**** Supplied records ****

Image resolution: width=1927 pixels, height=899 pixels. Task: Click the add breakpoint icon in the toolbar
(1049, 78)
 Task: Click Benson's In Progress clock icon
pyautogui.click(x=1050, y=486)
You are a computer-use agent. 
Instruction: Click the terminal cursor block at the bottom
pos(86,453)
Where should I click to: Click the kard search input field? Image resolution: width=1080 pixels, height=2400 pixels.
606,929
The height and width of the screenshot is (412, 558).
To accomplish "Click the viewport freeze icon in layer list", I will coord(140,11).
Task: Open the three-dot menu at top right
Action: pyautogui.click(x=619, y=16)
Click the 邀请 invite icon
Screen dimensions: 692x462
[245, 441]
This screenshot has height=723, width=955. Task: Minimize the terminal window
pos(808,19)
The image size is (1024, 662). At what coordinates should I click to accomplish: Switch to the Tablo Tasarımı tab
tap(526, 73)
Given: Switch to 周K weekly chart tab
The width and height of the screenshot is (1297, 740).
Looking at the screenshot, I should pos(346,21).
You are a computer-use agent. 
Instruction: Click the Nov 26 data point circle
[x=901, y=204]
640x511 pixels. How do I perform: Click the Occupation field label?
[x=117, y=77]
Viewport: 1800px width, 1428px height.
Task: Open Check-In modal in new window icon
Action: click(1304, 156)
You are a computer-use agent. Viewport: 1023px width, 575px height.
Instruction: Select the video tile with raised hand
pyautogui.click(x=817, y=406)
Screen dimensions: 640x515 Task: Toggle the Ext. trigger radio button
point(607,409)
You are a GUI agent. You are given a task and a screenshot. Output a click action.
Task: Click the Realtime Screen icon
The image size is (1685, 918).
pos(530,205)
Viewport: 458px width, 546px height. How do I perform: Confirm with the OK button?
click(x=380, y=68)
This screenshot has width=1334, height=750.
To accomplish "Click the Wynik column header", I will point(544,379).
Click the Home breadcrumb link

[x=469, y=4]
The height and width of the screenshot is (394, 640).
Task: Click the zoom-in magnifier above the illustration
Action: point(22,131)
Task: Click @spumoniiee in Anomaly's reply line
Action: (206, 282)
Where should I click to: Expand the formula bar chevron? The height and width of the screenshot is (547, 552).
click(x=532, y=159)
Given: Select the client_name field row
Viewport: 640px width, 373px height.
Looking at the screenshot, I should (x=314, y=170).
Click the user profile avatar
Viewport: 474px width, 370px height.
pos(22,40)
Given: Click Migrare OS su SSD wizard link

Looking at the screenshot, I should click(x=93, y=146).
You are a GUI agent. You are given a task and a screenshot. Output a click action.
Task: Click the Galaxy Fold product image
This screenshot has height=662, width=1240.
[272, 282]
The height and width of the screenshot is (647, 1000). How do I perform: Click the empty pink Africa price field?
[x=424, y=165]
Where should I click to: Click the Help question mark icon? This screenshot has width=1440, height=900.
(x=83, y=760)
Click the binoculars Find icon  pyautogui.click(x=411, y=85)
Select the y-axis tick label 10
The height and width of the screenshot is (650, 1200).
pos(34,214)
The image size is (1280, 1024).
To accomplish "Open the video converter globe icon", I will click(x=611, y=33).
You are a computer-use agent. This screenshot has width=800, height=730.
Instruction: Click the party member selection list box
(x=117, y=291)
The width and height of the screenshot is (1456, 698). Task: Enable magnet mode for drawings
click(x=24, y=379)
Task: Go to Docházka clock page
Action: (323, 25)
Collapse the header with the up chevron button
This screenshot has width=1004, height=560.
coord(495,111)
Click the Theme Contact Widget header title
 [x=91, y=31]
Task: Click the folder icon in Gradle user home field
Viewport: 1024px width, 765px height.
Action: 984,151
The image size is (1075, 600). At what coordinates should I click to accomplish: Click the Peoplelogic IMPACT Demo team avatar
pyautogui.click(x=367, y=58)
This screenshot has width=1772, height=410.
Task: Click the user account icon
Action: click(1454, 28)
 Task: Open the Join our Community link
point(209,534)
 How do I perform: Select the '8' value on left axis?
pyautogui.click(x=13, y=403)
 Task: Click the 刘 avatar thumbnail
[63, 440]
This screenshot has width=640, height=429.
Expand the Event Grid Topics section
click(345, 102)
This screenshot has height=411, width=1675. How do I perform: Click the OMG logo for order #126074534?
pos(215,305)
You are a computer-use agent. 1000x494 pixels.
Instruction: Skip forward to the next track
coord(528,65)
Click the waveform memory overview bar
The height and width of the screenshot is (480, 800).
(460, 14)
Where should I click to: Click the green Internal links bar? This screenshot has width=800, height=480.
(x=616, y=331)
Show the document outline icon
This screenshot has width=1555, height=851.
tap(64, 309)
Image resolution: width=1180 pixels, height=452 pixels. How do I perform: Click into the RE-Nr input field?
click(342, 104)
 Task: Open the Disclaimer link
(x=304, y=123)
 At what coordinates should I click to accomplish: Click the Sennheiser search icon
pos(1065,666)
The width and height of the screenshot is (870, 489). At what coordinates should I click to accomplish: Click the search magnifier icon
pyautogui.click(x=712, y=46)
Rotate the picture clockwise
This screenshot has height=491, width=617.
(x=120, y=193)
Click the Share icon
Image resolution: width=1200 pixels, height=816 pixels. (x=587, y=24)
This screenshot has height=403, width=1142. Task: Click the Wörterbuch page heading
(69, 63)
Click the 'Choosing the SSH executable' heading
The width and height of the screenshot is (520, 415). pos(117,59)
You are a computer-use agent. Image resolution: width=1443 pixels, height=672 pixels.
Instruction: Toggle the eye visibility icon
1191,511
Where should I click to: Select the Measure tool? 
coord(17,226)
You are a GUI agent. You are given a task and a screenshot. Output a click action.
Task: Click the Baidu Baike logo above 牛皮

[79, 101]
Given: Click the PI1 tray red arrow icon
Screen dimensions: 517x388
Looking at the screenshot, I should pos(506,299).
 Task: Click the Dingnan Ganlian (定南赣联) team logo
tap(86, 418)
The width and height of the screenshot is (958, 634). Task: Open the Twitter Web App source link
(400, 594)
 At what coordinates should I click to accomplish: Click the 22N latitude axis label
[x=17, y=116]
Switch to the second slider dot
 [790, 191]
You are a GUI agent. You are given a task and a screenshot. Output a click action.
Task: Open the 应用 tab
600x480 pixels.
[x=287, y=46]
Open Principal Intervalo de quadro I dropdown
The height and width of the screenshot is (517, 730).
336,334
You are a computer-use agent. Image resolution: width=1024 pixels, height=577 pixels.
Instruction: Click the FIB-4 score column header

****

Assignment - Every line above with the string "computer" in it should be copied into the answer.

Task answer -
You are a computer-use agent. 
You are a computer-use agent. 
You are a computer-use agent. Viewport: 1023px width, 575px height.
You are a computer-use agent. This screenshot has width=800, height=730.
You are a computer-use agent. 1000x494 pixels.
You are a computer-use agent. Image resolution: width=1443 pixels, height=672 pixels.
You are a computer-use agent. Image resolution: width=1024 pixels, height=577 pixels.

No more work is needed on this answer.